▶ [ABOUT THIS TASK] Please transcribe the data that follows exactly, from its first line through the line that contains "Image resolution: width=898".

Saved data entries
=====
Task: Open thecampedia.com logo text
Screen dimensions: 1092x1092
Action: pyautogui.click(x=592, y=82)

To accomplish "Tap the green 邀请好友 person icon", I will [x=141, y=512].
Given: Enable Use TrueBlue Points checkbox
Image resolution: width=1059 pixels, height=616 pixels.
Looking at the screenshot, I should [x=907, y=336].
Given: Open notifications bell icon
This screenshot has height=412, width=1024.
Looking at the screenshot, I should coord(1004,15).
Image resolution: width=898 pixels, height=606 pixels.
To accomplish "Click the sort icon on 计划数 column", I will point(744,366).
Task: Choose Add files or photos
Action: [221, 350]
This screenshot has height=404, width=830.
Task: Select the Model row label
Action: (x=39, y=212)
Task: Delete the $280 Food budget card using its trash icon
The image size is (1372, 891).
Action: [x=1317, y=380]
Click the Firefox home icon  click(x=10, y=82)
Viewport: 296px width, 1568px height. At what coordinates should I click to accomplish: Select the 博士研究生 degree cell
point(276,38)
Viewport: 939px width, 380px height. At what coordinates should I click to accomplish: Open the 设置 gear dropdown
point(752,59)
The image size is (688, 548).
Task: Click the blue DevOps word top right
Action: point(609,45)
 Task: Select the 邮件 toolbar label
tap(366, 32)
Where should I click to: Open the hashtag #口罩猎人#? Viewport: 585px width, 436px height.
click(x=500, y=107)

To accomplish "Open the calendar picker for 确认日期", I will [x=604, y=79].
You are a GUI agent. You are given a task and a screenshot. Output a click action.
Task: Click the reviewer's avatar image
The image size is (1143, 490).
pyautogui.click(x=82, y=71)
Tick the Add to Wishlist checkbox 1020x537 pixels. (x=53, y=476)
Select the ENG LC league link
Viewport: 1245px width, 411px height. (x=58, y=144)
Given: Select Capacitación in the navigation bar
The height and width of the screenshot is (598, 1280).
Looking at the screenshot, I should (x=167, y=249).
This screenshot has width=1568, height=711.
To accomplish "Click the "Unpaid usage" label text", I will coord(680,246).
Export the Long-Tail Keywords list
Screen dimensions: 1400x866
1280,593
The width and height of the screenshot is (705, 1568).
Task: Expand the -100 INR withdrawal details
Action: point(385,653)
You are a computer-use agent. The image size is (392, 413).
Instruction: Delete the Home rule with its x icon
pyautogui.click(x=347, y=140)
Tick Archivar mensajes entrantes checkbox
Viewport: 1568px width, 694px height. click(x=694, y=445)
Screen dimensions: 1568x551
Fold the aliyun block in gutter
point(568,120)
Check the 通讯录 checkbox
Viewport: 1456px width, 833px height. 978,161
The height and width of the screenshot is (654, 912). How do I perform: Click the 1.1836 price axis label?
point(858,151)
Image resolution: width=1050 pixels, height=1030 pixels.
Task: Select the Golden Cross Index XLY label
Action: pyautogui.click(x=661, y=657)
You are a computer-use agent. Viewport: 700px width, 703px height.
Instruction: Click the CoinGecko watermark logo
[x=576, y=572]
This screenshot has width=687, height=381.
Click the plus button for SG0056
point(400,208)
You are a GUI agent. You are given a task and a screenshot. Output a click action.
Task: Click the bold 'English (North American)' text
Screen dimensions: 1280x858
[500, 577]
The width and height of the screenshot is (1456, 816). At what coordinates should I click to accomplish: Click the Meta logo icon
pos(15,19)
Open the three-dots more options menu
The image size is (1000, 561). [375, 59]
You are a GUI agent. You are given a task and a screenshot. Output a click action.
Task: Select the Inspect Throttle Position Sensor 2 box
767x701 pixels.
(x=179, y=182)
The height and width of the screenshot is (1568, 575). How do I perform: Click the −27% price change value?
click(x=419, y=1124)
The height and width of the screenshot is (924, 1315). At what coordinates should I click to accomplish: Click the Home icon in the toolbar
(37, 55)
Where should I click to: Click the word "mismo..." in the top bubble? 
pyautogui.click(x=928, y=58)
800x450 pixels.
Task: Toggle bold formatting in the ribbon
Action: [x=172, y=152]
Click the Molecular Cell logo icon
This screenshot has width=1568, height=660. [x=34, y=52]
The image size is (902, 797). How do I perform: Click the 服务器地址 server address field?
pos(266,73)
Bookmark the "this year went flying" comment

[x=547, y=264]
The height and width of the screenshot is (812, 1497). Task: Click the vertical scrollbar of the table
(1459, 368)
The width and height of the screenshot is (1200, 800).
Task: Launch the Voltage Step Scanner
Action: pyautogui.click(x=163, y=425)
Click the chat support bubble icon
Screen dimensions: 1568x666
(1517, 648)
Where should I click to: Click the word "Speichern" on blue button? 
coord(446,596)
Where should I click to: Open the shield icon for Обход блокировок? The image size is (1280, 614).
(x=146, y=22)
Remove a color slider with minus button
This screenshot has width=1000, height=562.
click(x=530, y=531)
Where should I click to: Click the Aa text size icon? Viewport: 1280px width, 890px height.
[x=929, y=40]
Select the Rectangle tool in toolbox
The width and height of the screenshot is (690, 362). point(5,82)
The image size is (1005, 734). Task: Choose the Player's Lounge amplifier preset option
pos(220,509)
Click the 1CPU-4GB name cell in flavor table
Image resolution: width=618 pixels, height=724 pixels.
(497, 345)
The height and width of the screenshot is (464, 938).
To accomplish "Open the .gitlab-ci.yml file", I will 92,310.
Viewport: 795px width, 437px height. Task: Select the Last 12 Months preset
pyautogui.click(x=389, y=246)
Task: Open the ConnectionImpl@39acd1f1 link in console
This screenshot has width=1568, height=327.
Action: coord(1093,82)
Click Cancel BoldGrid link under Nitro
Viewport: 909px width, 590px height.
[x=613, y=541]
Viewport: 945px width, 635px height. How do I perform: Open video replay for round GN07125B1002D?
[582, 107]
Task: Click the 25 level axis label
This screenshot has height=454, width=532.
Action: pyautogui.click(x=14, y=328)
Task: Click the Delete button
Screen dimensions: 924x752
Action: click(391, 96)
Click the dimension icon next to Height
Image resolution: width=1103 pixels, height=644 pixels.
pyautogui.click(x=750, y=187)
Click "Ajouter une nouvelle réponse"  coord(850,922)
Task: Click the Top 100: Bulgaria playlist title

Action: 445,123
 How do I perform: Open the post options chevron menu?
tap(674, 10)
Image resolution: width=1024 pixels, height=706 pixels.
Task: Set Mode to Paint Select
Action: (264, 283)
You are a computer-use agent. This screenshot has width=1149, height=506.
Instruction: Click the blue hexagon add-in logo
=====
▶ [OUTPUT FOR THIS TASK]
Task: Open thecampedia.com logo text
Screen dimensions: 1092x1092
Action: pyautogui.click(x=592, y=82)

To accomplish "Tap the green 邀请好友 person icon", I will [x=141, y=512].
Given: Enable Use TrueBlue Points checkbox
Image resolution: width=1059 pixels, height=616 pixels.
Looking at the screenshot, I should [x=907, y=336].
Given: Open notifications bell icon
This screenshot has height=412, width=1024.
Looking at the screenshot, I should coord(1004,15).
Image resolution: width=898 pixels, height=606 pixels.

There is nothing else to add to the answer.